En 1978, c'est l'italien Ermanno Olmi qui décroche la palme d'or cannoise pour son film L'Arbre aux sabots. Jusqu'alors connu par un cercle très réduit de cinéastes et de cinéphiles, Olmi est cette année propulsé sur le devant de la scène. L'arbre aux sabots s'immisce dans la vie quotidienne d'une ferme lombarde, fin du 19ème siècle. Une oeuvre ethnographique soulignant les difficiles conditions sociales de la vie rurale d'alors. Des conditions de vie intolérables, dénoncées sans élever la voix, sans brandir de poing rageur et sans rhétorique. L'art de Olmi s'inscrit dans la descendance du néoréalisme italien. « A l'instar de Rossellini, il pratique un cinéma pour l'homme, pour le comprendre et l'aider à se comprendre, à se connaître et à se reconnaître dans ses responsabilités, sa fondamentale dignité, sa noblesse » commente Christian Depuyper. Le film d'Olmi est très largement inspiré de sa vie. Il y retranscrit les dires de sa grand-mère et ses souvenirs d'enfance : « Je me suis appliqué à me rappeler que je suis avant tout un paysan. Je n'ai rien inventé, je n'ai pas fait le poète qui crée à l'intérieur de sa réalité privée.
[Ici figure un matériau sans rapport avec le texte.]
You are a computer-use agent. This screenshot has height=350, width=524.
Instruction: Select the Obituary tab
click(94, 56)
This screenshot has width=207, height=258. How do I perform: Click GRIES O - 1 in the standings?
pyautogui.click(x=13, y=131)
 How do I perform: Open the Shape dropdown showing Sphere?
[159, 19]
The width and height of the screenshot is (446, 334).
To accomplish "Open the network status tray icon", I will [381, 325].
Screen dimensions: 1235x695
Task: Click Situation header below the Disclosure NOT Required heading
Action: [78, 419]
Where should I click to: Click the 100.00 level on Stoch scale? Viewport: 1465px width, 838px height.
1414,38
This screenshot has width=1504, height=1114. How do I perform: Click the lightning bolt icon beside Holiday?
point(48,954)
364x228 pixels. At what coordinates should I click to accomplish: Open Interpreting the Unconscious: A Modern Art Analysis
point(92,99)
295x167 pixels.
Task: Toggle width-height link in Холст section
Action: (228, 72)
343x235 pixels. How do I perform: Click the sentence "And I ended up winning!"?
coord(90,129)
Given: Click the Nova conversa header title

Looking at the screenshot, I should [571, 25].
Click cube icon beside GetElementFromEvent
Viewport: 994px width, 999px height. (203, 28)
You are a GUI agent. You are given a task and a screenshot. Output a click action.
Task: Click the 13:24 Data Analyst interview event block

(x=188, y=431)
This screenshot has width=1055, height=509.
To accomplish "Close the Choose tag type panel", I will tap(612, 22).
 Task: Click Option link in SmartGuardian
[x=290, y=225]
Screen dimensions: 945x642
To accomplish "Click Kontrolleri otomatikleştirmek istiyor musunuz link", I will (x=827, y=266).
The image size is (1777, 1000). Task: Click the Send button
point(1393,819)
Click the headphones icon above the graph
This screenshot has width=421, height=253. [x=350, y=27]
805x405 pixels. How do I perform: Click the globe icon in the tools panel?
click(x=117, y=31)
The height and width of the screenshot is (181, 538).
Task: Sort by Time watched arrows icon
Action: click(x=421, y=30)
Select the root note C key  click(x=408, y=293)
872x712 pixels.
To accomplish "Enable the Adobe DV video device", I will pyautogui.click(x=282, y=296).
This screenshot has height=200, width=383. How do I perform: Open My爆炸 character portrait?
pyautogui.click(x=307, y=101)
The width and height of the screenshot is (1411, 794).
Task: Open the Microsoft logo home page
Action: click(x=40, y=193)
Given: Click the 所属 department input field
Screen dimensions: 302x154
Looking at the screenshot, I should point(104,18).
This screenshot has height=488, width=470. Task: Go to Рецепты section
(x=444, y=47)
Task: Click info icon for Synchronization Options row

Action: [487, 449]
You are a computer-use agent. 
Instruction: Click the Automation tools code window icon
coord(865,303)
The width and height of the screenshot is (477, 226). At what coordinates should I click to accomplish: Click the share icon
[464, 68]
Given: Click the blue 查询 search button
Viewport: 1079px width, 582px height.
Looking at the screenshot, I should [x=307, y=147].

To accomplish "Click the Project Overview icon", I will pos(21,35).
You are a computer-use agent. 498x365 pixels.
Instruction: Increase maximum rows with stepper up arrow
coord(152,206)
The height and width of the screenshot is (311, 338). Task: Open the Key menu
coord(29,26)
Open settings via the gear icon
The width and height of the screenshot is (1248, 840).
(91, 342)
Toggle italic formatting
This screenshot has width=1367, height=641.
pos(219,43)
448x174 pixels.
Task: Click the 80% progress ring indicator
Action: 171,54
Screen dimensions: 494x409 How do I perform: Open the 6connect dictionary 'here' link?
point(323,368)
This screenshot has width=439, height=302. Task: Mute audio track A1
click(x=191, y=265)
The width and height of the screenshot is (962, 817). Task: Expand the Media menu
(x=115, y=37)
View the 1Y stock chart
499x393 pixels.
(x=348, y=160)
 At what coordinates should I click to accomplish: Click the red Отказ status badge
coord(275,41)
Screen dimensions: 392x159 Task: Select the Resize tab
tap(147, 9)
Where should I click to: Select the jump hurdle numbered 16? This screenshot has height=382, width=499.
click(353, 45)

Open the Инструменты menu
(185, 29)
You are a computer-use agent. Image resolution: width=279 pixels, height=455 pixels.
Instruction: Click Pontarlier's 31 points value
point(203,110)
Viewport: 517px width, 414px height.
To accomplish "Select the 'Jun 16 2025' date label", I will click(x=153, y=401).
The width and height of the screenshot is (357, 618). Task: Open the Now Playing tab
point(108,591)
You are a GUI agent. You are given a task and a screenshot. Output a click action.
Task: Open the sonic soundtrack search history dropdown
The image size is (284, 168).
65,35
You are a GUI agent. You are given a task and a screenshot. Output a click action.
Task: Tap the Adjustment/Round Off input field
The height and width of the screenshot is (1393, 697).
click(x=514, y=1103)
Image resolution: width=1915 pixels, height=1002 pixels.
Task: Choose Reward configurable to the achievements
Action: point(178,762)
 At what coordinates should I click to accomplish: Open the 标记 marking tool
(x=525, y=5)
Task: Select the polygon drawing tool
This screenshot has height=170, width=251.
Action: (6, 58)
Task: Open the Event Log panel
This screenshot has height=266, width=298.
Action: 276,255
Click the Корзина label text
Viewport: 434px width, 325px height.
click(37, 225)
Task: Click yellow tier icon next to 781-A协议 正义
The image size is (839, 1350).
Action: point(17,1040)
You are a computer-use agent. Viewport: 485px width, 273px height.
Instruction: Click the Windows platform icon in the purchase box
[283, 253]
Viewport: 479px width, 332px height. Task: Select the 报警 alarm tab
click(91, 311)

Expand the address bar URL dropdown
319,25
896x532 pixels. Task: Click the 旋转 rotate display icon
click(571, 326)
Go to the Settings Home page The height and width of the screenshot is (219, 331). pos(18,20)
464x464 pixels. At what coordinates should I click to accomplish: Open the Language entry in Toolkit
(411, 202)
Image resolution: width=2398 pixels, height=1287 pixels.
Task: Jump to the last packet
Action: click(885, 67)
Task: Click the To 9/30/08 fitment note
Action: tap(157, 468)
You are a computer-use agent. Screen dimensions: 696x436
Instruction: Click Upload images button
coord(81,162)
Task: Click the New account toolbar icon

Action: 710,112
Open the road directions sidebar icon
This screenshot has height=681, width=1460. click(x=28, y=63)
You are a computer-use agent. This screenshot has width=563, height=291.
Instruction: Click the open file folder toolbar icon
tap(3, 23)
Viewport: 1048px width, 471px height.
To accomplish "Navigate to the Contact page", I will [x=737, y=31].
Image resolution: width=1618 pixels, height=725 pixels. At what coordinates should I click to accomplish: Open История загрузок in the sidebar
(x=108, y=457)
Je suis retourné auprès des paysans au milieu desquels j'étais né et je me suis joint au choeur. Ainsi, l'Arbre aux Sabots est-il le film de ma grand-mère des paysans d'hier, des paysans d'aujourd'hui. Je me suis limité à être celui qui donne le coup de sifflet du départ, faisant en sorte que tous, ensuite, se mettent à chanter » commente le réalisateur. Six mois de tournage, décors réels, éclairage naturel, des paysans qui parlent leur dialecte et un budget dérisoire sont autant d'arguments qui positionnent le film comme l'une des plus grande oeuvre descendante du néoréalisme.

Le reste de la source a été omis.